WHAT THE EXERCISE ASKS
Report each line of the records where "agent" occurs.

GIVEN ENTRIES
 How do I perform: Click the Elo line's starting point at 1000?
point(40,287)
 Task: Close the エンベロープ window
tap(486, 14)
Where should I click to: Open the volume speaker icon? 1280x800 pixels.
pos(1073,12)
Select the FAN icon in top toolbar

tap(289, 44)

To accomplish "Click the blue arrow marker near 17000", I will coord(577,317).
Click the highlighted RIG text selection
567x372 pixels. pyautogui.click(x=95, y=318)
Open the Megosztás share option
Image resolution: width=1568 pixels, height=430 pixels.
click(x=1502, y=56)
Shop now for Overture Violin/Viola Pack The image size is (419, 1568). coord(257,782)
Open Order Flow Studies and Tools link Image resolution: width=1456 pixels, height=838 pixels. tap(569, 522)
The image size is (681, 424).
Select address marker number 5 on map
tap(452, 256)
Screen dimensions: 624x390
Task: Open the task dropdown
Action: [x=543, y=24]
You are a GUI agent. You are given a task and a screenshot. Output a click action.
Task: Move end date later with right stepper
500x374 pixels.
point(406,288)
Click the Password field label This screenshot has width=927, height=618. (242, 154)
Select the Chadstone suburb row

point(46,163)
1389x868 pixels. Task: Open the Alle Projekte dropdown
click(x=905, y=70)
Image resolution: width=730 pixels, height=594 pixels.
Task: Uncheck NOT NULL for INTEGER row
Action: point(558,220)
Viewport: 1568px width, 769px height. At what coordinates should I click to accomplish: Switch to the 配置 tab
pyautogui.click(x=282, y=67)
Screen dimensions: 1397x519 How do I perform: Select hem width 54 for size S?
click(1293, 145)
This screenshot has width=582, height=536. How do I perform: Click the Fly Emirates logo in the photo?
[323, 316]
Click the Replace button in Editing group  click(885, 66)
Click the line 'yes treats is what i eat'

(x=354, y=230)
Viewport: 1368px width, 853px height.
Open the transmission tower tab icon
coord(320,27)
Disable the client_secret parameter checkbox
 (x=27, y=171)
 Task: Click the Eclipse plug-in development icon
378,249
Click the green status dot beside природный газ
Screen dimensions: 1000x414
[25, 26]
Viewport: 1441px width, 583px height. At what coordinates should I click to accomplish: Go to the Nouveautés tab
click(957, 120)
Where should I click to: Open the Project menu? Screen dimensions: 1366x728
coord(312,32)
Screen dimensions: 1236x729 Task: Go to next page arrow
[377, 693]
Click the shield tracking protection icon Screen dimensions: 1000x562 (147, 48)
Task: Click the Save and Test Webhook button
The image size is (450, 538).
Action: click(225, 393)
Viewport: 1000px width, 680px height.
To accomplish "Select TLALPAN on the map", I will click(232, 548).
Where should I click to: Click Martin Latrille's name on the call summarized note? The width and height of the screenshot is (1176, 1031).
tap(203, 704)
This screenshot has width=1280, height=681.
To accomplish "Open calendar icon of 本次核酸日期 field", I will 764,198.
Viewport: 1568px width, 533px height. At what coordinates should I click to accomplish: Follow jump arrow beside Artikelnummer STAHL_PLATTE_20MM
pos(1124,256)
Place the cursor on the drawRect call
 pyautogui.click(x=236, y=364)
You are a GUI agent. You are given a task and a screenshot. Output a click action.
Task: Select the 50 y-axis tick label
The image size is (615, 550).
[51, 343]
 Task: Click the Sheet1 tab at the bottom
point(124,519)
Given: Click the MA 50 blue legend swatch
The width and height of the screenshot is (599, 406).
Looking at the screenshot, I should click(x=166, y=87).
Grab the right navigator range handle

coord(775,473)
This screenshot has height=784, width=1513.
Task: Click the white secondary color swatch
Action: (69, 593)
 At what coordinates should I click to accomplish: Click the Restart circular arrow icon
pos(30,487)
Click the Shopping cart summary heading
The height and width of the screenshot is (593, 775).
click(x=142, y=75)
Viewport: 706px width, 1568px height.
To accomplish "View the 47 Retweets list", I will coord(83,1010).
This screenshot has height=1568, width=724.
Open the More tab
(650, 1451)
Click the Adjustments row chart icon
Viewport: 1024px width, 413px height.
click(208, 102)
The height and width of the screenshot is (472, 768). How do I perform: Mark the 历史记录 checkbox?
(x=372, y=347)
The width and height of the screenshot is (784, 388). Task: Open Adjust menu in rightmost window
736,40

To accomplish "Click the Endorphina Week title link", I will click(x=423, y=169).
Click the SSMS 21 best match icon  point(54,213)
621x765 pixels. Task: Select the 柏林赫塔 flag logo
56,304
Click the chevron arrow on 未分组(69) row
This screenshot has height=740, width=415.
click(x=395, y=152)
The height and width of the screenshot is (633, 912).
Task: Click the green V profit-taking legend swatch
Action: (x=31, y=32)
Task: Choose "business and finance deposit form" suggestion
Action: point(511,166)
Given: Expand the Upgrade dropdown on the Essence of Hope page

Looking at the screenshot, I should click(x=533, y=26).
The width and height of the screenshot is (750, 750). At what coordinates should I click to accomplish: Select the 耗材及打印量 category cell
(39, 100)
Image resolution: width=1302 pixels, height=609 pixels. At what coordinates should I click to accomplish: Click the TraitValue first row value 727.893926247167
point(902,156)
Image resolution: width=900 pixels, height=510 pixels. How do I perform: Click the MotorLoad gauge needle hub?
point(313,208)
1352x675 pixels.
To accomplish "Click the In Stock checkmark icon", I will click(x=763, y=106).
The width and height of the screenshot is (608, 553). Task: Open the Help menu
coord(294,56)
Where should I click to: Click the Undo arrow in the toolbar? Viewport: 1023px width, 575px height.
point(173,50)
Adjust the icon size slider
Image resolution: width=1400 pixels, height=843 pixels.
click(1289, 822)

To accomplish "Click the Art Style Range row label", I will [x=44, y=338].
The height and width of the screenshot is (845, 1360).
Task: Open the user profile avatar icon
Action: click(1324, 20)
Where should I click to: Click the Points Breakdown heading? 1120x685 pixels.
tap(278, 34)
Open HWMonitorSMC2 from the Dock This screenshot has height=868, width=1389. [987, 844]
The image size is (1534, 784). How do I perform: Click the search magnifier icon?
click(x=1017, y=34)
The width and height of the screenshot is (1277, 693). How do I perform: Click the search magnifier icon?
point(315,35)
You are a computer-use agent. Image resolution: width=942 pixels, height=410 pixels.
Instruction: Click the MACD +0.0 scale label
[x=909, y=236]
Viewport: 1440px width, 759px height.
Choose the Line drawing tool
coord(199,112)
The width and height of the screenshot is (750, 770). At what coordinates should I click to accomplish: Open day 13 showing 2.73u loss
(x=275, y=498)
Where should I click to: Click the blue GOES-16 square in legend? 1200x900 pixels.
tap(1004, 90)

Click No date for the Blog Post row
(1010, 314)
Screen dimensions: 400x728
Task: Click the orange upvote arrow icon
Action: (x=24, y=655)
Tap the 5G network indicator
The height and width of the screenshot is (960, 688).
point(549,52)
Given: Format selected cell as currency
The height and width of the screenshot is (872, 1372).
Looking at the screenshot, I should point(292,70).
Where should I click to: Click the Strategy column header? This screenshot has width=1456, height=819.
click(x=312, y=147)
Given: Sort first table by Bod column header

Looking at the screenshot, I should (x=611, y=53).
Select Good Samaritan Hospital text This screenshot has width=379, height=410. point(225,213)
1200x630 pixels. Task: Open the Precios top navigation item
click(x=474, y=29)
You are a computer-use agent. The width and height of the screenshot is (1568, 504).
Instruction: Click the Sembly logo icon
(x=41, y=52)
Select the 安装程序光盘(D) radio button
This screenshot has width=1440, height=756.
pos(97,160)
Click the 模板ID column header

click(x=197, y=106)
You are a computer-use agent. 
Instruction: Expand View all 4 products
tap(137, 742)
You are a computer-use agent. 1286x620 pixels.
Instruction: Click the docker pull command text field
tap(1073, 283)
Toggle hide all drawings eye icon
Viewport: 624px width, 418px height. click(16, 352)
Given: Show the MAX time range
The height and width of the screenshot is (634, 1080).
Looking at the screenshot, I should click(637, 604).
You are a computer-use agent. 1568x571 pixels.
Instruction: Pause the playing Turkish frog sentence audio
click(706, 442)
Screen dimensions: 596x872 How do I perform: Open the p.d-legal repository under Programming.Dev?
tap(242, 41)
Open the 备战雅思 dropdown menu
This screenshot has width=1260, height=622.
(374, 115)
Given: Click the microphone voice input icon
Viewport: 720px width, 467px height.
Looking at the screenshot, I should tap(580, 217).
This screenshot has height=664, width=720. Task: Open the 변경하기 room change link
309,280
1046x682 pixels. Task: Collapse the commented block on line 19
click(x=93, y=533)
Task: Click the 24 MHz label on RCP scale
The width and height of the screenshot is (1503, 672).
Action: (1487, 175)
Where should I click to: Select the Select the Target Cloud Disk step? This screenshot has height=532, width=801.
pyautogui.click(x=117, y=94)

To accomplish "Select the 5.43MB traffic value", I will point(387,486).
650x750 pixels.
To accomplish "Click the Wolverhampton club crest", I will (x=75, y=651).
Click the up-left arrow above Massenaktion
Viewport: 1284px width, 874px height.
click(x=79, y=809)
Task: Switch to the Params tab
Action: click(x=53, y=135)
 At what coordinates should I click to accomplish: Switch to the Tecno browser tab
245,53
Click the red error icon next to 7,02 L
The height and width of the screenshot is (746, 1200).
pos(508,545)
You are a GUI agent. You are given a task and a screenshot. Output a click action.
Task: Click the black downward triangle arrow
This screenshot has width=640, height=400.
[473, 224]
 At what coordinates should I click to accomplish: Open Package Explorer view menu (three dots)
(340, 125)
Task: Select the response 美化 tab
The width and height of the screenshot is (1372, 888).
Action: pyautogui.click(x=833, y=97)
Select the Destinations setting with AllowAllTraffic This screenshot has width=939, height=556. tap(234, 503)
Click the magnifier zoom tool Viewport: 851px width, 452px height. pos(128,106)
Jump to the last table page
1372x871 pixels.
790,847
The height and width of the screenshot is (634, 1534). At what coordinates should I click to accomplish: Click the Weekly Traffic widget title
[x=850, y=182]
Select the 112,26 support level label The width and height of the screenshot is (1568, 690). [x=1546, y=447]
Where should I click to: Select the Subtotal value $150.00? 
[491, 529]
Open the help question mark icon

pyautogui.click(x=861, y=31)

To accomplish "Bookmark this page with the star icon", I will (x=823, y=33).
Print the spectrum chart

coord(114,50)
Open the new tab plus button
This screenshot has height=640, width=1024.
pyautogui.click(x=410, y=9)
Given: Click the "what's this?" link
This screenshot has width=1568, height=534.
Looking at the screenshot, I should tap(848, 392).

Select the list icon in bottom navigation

EXPECTED ANSWER
You are a GUI agent. You are given a task and a screenshot. Output a click action.
You are a GUI agent. You are given a task and a screenshot. Output a click action.
You are a computer-use agent. Image resolution: width=942 pixels, height=410 pixels.
You are a computer-use agent. The width and height of the screenshot is (1568, 504).
You are a computer-use agent. 
You are a computer-use agent. 1286x620 pixels.
You are a computer-use agent. 1568x571 pixels.
You are a GUI agent. You are given a task and a screenshot. Output a click action.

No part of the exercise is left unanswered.